There's no question that out of the five economic summits we've had in Wales so far the most significant outcome has been Proact - the only wage subsidy scheme now in existence in the UK.
Companies which have gone to short-time working and were financially solvent before the recession can apply for up to £4,000 per worker to help them out. Half goes to the cost of extra training, the other half goes towards a wage subsidy.
So far politicians in London have resisted the calls for a similar scheme from organisations like the Federation of Small Businesses.
First Minister Rhodri Morgan has championed Proact from the start, but will it work?
The theory goes that good companies will be carried through any temporary problems and put in good shape for the upturn by allowing them to not only retain their staff but improve skills at the same time.
Wage subsidies have always split opinion and critics argue that they do not deal with the root causes of weak consumer demand and a lack of finance.
In Wales, there are managing directors of Welsh car companies who insist that without the payments they will have to make people redundant. One told me there are very few lights at the end of the tunnel at the moment, and this is one of them.

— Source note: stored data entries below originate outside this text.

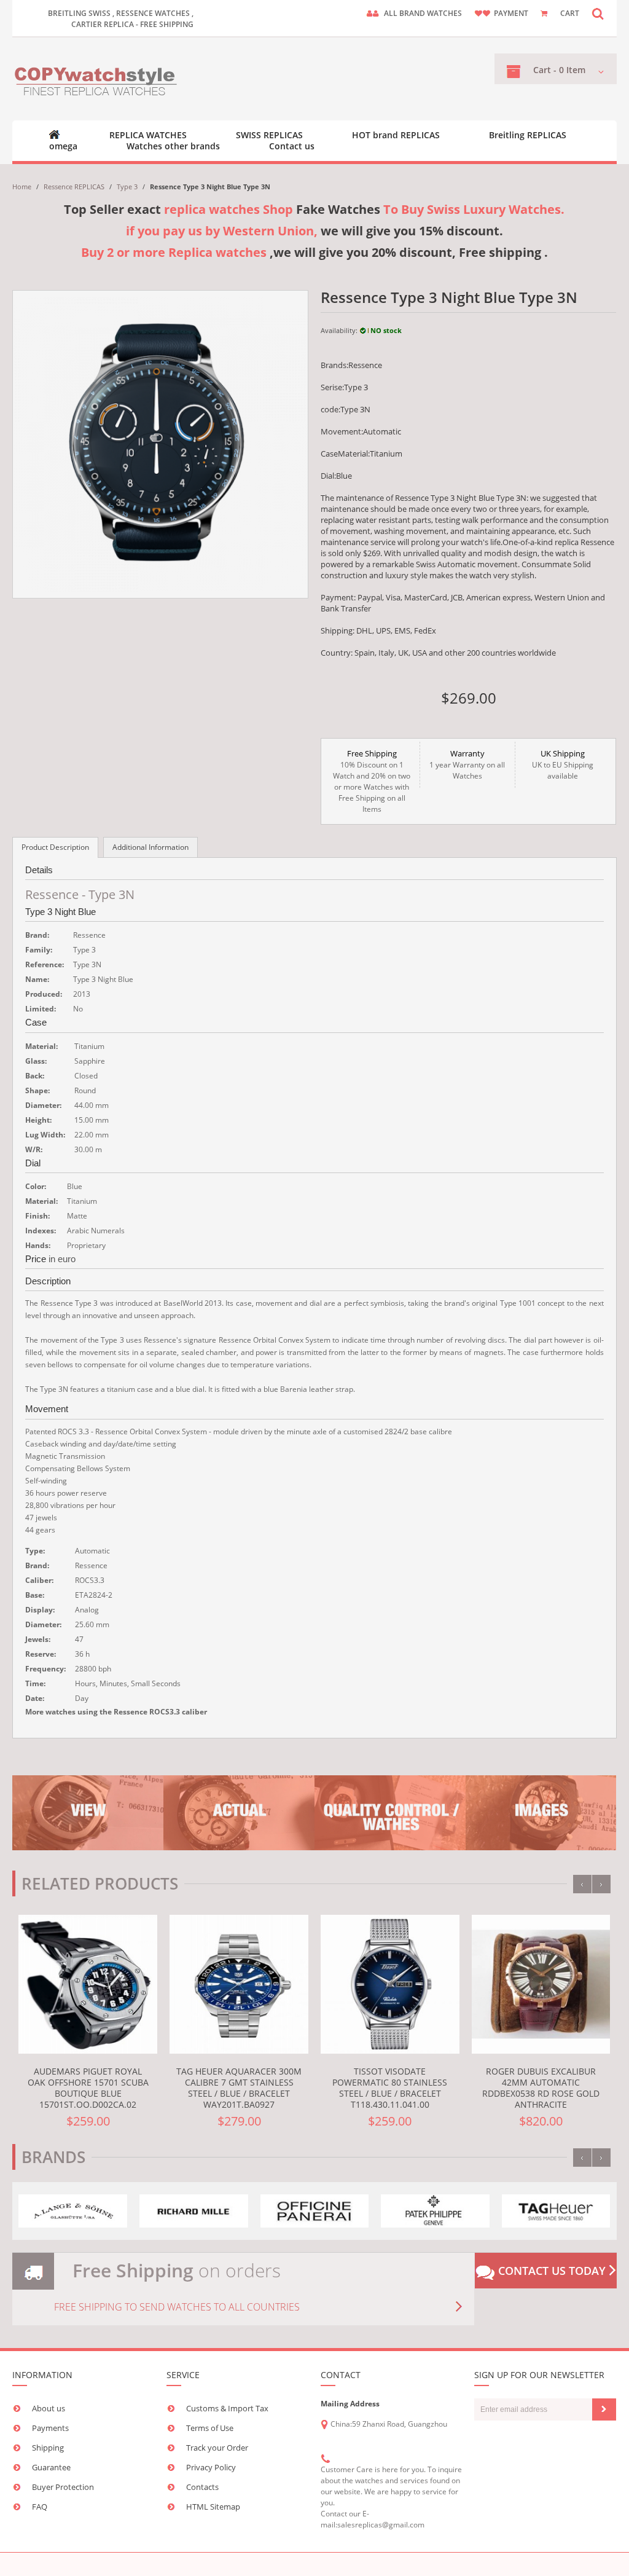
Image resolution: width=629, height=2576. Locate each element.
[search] (598, 13)
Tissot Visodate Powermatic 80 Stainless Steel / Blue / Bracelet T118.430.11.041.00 (389, 2087)
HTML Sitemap (213, 2506)
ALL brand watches (423, 13)
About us (48, 2408)
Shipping (48, 2447)
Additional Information (150, 847)
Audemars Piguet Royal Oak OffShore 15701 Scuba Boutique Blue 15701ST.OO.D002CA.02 (88, 2087)
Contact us (291, 146)
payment (511, 13)
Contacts (202, 2486)
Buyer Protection (63, 2486)
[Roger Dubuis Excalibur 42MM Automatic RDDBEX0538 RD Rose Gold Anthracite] (541, 1984)
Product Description (55, 847)
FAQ (39, 2506)
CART (569, 13)
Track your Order (217, 2447)
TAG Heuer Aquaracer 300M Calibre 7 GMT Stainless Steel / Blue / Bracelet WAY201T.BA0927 (239, 2087)
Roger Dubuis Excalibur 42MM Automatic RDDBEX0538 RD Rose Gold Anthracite (541, 2087)
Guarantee (51, 2467)
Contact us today (552, 2270)
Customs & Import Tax (227, 2408)
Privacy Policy (211, 2467)
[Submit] (604, 2409)
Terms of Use (209, 2427)
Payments (50, 2427)
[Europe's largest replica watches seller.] (96, 79)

Of course, what no-one knows yet is what will happen if the recession continues into next year and the assembly government is asked to protect jobs by signing another £48m cheque.

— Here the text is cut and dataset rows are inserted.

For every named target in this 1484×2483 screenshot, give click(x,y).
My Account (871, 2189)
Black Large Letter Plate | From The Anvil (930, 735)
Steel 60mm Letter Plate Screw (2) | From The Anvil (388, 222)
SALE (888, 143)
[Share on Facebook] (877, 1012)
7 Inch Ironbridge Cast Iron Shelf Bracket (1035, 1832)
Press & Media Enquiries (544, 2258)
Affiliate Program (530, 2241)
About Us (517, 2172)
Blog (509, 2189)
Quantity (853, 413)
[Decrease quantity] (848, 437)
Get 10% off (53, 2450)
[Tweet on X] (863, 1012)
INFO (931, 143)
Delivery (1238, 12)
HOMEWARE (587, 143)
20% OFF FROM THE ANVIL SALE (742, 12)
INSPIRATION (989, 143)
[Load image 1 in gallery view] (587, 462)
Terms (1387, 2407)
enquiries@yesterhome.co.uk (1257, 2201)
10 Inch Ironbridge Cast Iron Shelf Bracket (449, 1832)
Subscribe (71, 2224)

If they don't, more people could end up in places like the Llanelli job club I visited recently. The manager there has helped knock 126 CVs into shape in one month alone.
The centre is busier now than it has been for many years, not with the usual long-term unemployed, but with people who have been with the same employer for over a decade and have just found themselves looking for work.
To finish on a negative and a positive note, here are two interesting points that were recently published in the latest report by the property consultants King Sturge.
On the negative, it said that south Wales had started to stop the trend of manufacturing shifting to low-cost economies.
However, it said any benefits had now been outweighed by the downturn.
On a better note, the report also said that Wales had not suffered to the extent of other parts of the UK because in recent years it had avoided some of the worst excesses of speculative development and creative investment.